- [Written problem] Write out all of the items below again, including their requests, and offset every coordinate in the answers by adding 114 to it. Leave the pictures out of your answer.

[Start]

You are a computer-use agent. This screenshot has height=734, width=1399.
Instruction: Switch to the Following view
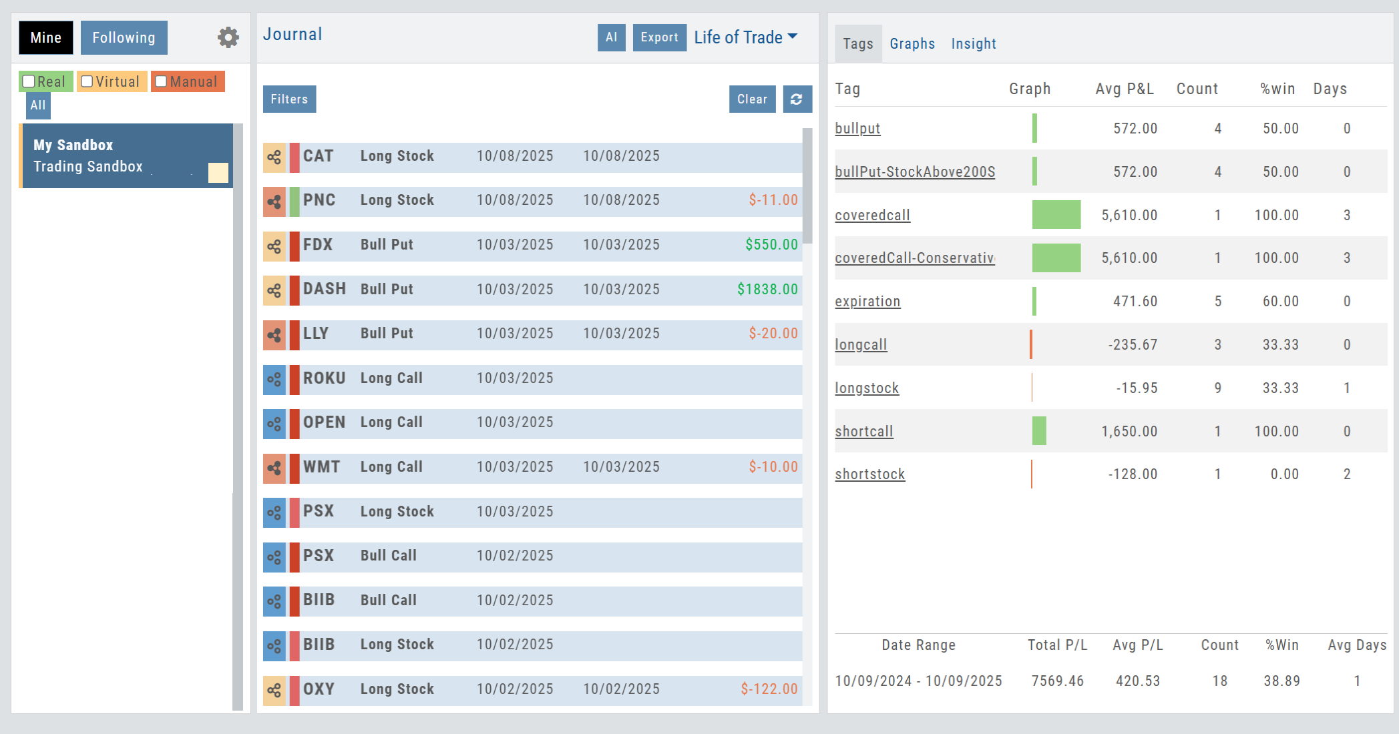click(124, 38)
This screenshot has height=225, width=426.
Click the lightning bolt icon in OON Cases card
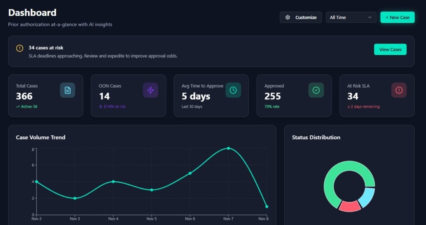point(150,90)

[End]

- [Answer for the task]
You are a computer-use agent. This screenshot has height=734, width=1399.
Instruction: Switch to the Following view
click(238, 152)
This screenshot has height=225, width=426.
Click the lightning bolt icon in OON Cases card
point(264,204)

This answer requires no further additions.